There was a time where I took bad dates in stride. I wore them like Girl Scout Badges, as though making it through three miserable cocktails in a row to the droll sound of a very rude ego was like completing a School of Life course that could bump my GPA. I figured the terrible ones would thicken my skin in that celebrated New York City way and the bad ones would make me “ready for anything.” When I was dating a ton — back to back to back — I would return from boring dates and tell my friends I much preferred horrible ones because, “At least then I’d have a story.”

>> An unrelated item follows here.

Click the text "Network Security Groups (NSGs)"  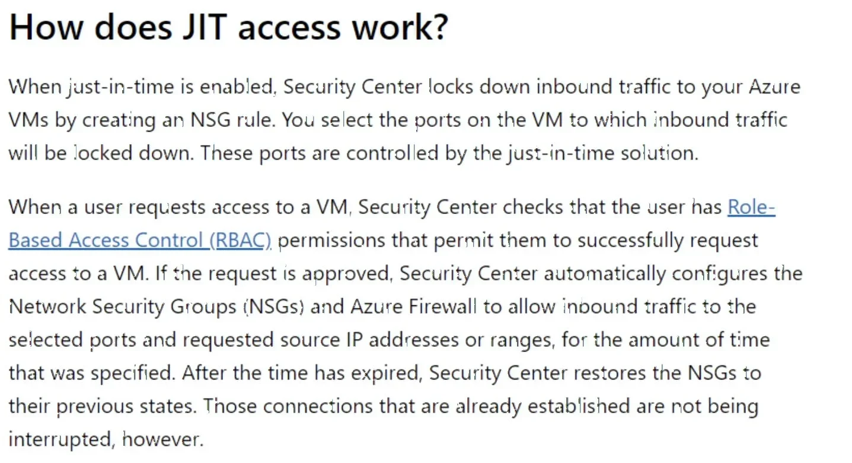(x=157, y=306)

But that isn’t true. You don’t give up an evening of your busy life to potentially have it ruined, especially not when the alternatives include hanging out with people you actually like, making progress on a project or hanging out in glorious sweatpant’d solitude. Bad dates stretch onward because we let them, and we let them because the alternative feels rude. Or awkward. Or like failure. Well, great. End bad dates the moment they go from, “this feels…odd,” to, “I would literally rather be anywhere than sharing breathing room with you.” Let it be rude and awkward and be considered failure if a date is indeed preparation for some sort of reality. So how do you do it?
Always Carry Cash
Be ready to lay down a $20 for your drink and GTFO if need be. Definitely consider why you’re going on a date with someone who you feel wary about — so much so that you come armed to potentially leave. But this isn’t a post about what dates you should and should not accept, this is about how to end one.
Have a Getaway Plan
Are there a lot of cabs in this area? Are you by a subway? Are you in an area with on-demand car service apps that allow you to order a car with the click of a button? (Have your account set up before hand.) Are you driving yourself? (If so, monitor your alcohol intake.) Do not stay on a bad date for the sake of a ride home.
Have a Friend In Cahoots
It’s helpful to have a friend at the ready to save you. Come up with a code word, or code emoji, that you can text if you need to get out. Have a pre-set plan so that she knows whether it’s her job to call the bar, call the cops, crash the venue herself or call you with an “emergency.”
Make Up an Excuse
This is really where you “end the date.” A friend helps, but you don’t need one to make up an excuse. Extract yourself from the situation to think. (My choice location for this matter is a little place called the bathroom.) Call a car if you can, take a deep breath, then walk back to your date and say the following, “Thank you for the evening so far. __INSERT WHITE LIE HERE____. It doesn’t matter what your excuse is. You don’t feel well; you just got a text and your cat died; you got a work email; you realized you’re allergic to the dinner you just consumed. Use it, thank your date, pay for your drink or dinner and go. You never owe anyone any explanations for exiting a situation that makes you feel uncomfortable.
You never owe anyone any explanations for exiting a situation that makes you feel uncomfortable.
You never owe anyone any explanations for exiting a situation that makes you feel uncomfortable.
You never owe anyone any explanations for exiting a situation that makes you feel uncomfortable.
You never owe anyone any explanations for exiting a situation that makes you feel uncomfortable.
You never owe anyone any explanations for exiting a situation that makes you feel uncomfortable.
I can’t repeat that enough.
Be Honest
If it’s fine and you don’t feel unsafe in any way, but do want to exit the date and are feeling exceptionally adult and brave, you could flag the waiter, then turn to your date and say (in as kind a manner as you can muster because all people have off-nights), “I’ve really enjoyed meeting you, but I don’t see this continuing beyond this evening.” Then you very promptly turn the conversation to the weather, and when the check comes, get out of there whether you got the story or not.